**EXERCISE PROMPT**
Count the lines below that contain the string "height", treating uppercase and lowercase as different. Give only the number.

** Start **

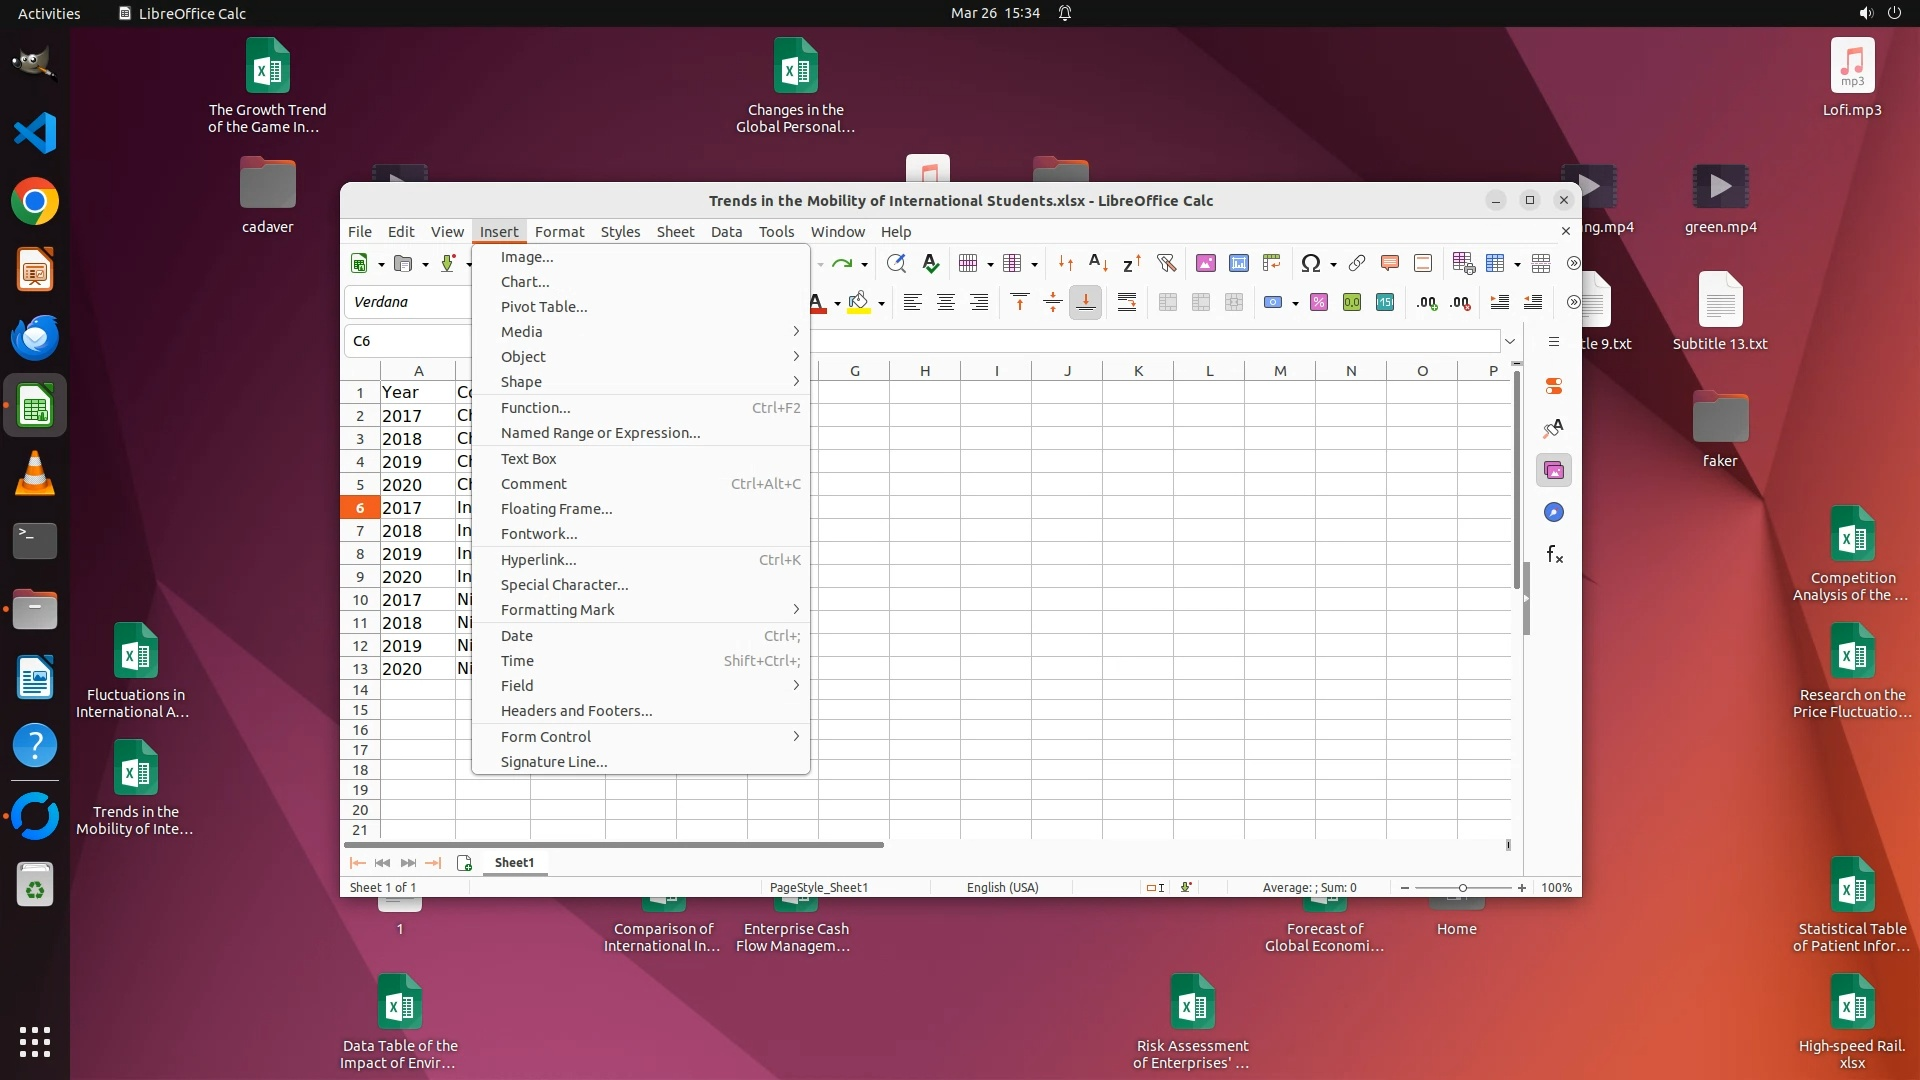Click the Insert Comment toolbar icon

(x=1389, y=263)
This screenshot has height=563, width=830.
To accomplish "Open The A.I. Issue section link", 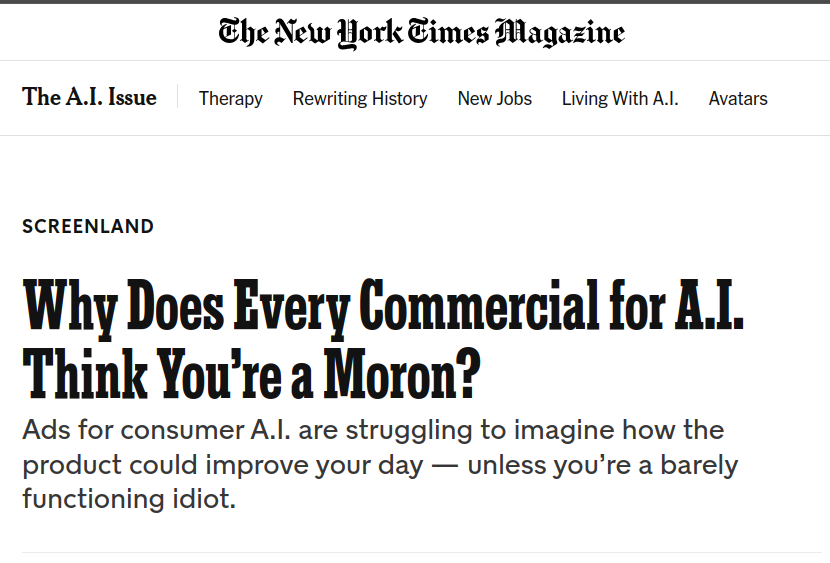I will click(89, 97).
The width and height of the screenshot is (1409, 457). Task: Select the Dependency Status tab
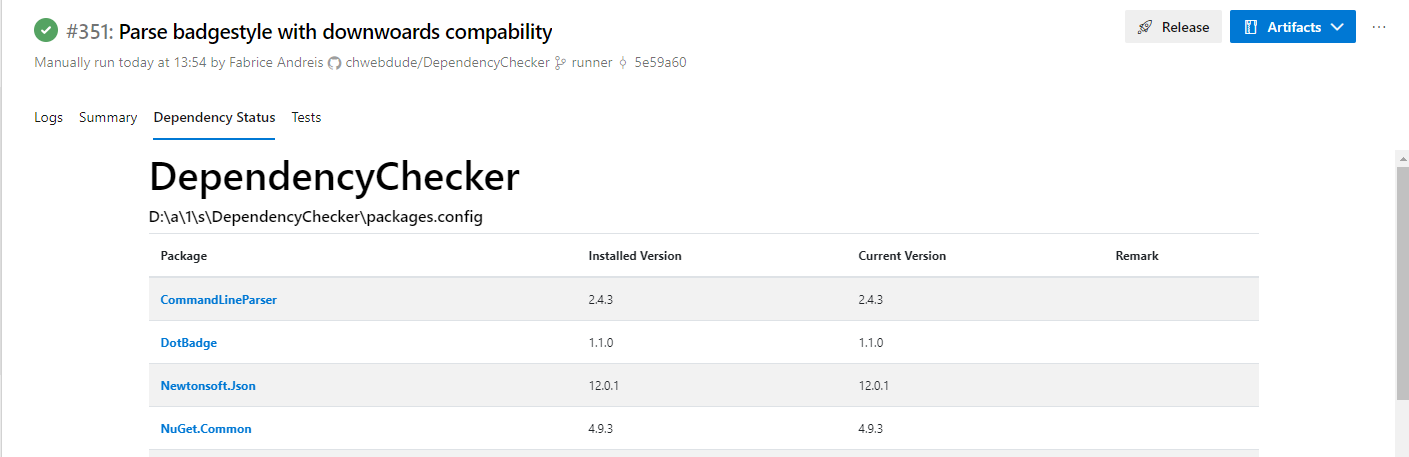tap(214, 117)
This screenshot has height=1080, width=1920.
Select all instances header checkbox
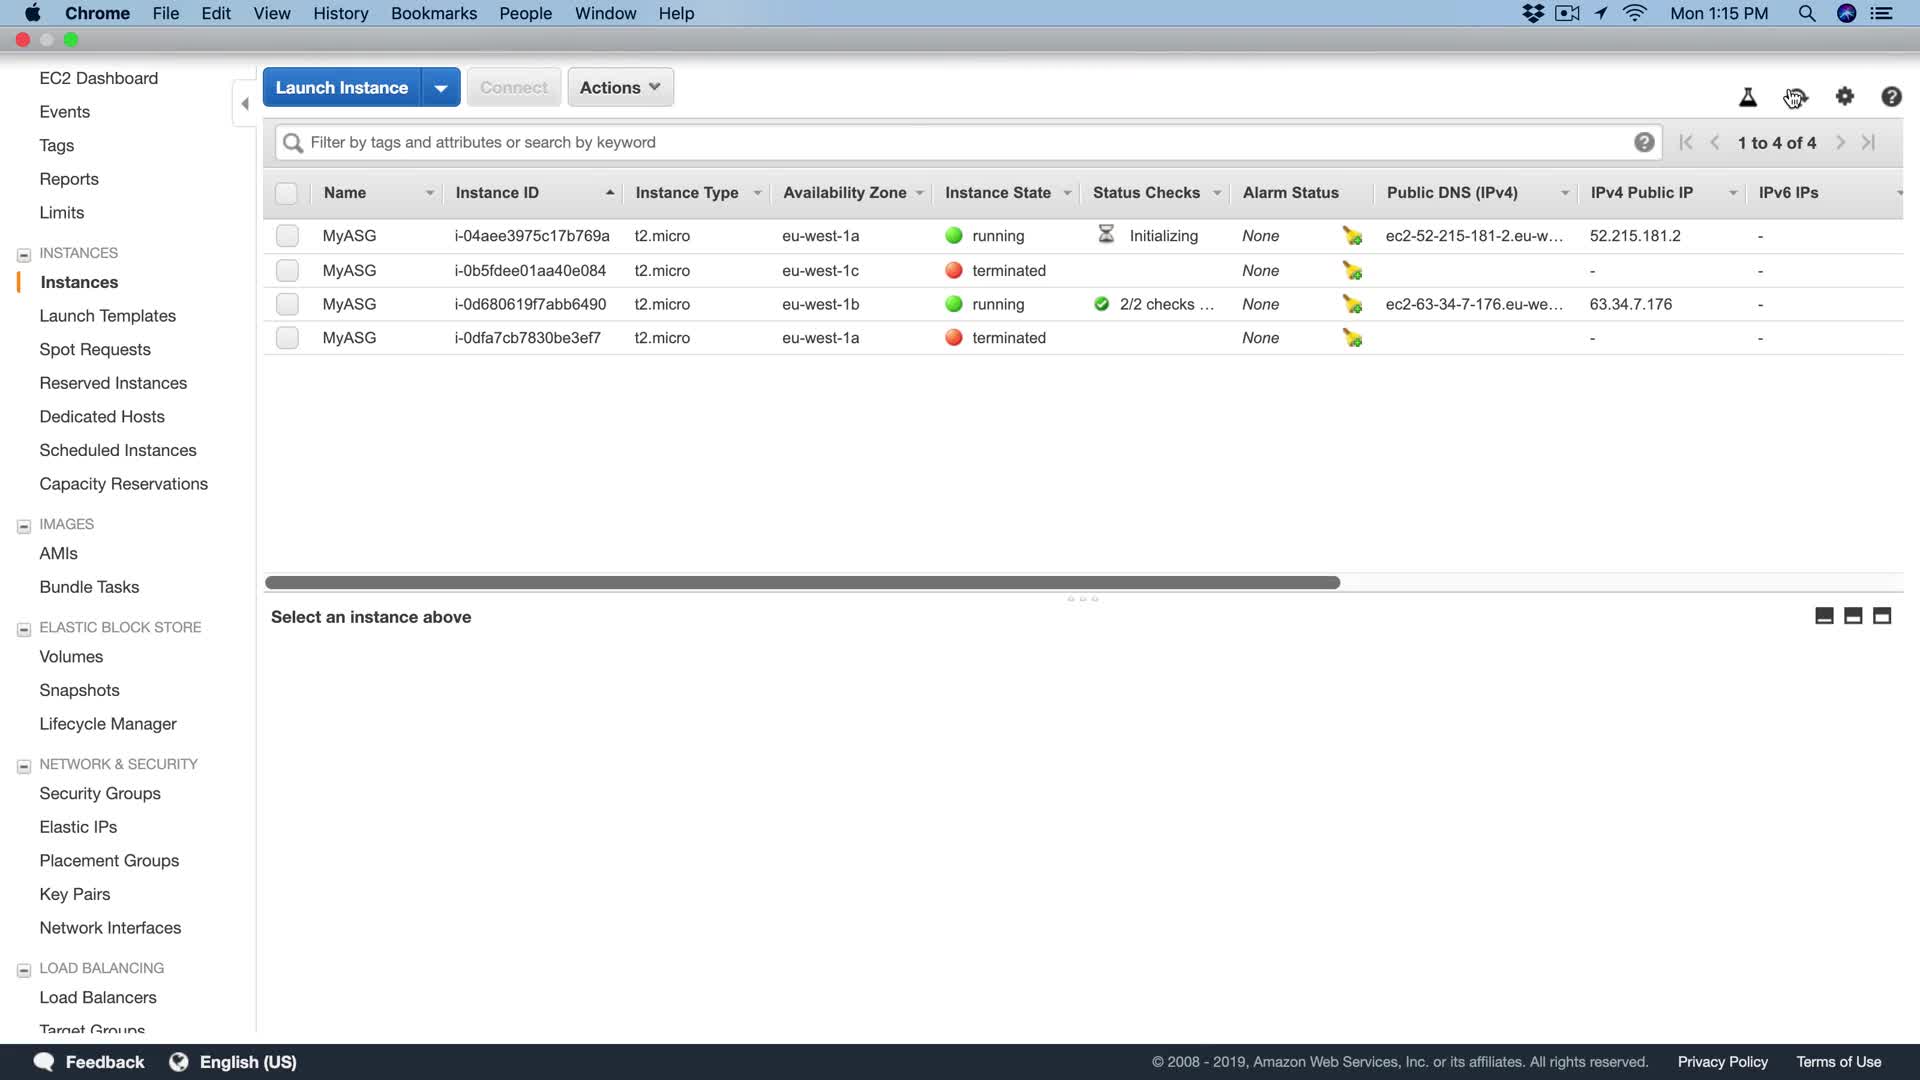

** End **

**ANSWER IN FULL**
3